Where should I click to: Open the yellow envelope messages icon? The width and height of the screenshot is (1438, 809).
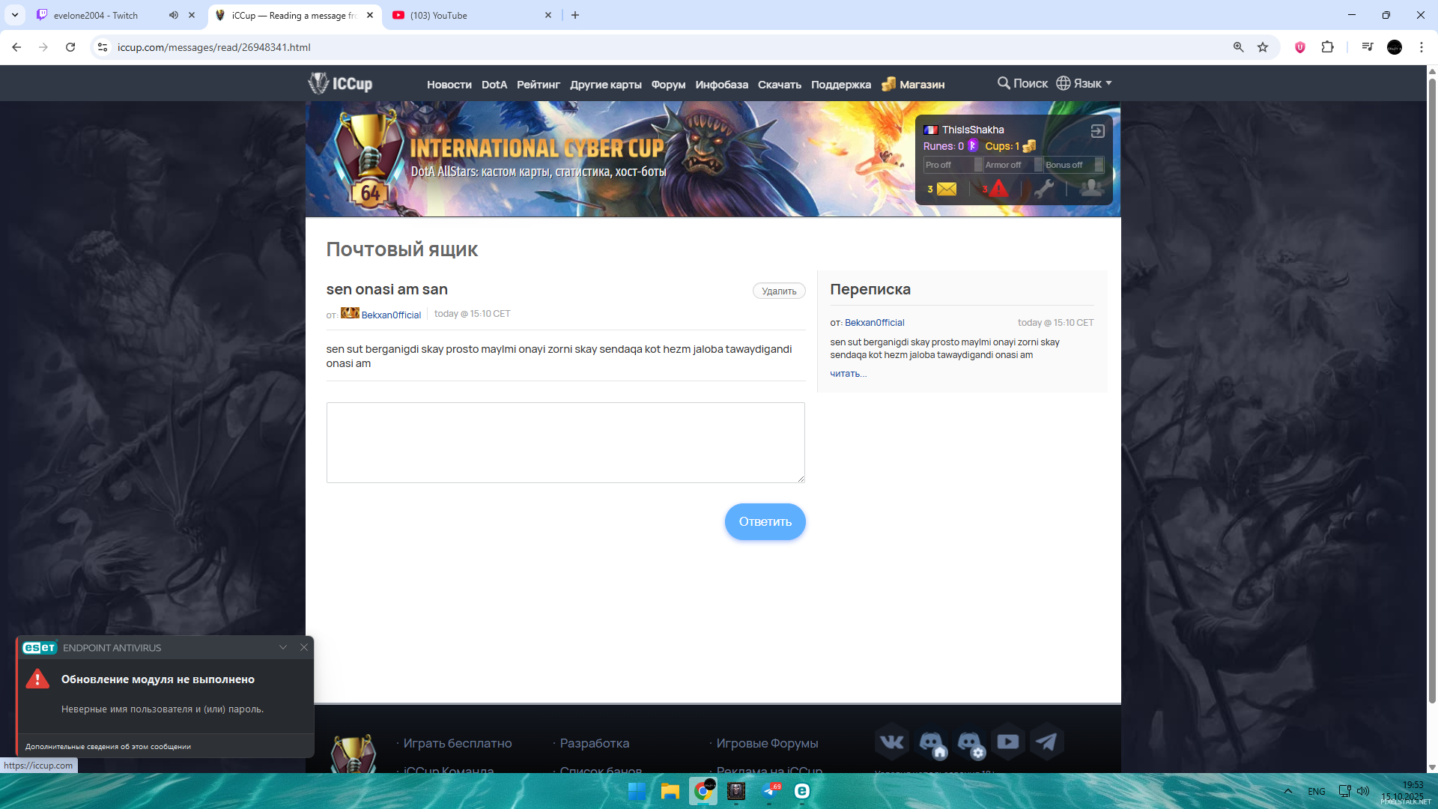tap(946, 190)
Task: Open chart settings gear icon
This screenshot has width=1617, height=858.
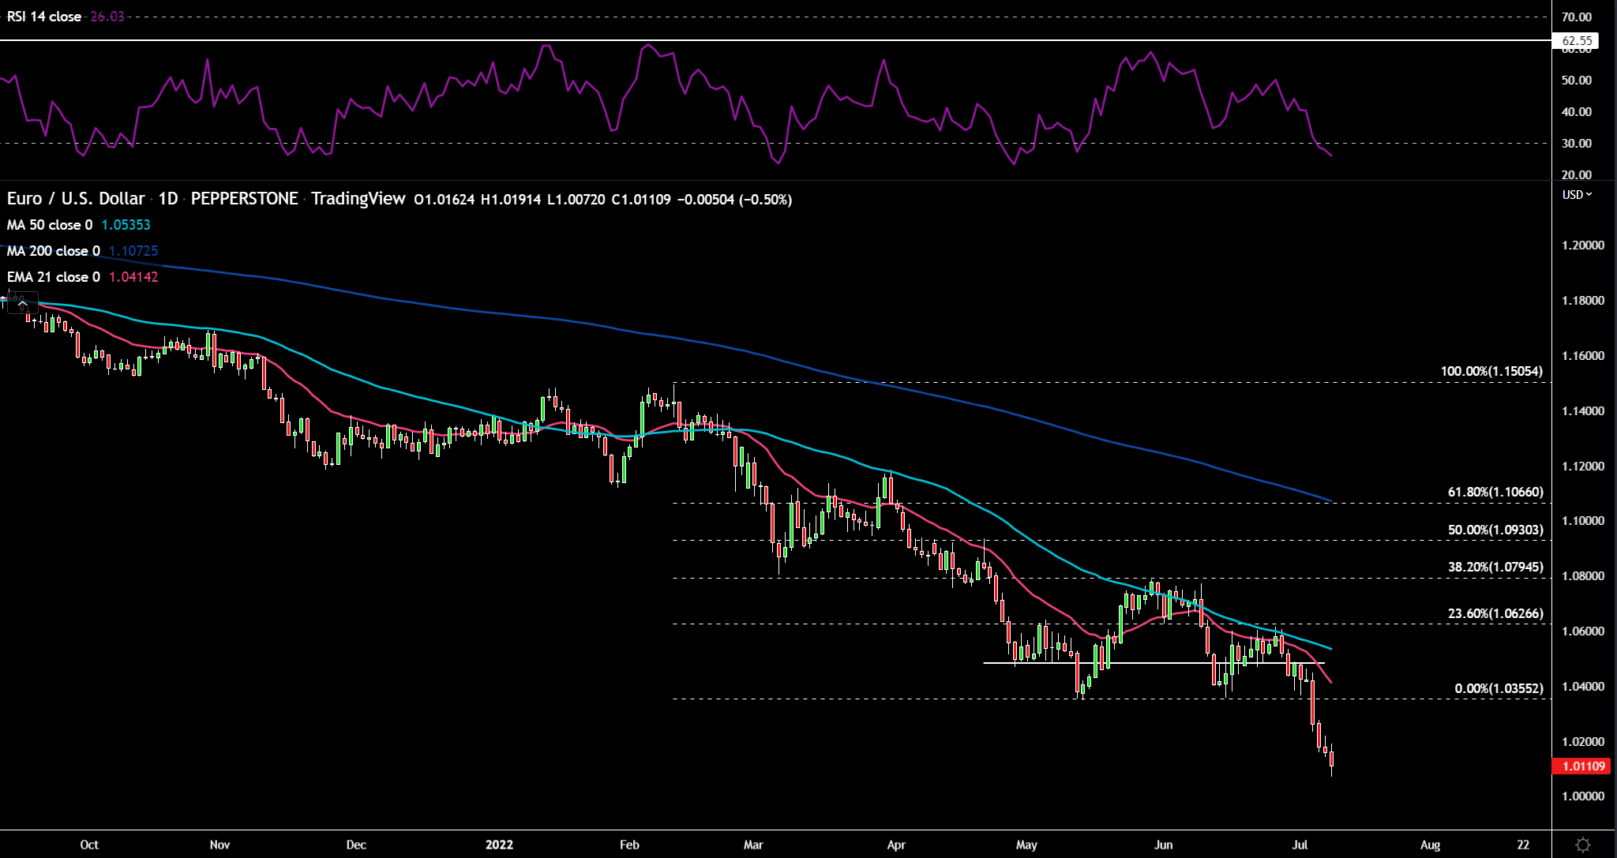Action: [1583, 845]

Required action>
No picture belongs in the copy; return the rest of the listing exactly.

Solution to this problem>
Where should I click to: Open the yellow envelope messages icon? The width and height of the screenshot is (1438, 809).
tap(946, 190)
Task: Open chart settings gear icon
This screenshot has width=1617, height=858.
Action: [1583, 845]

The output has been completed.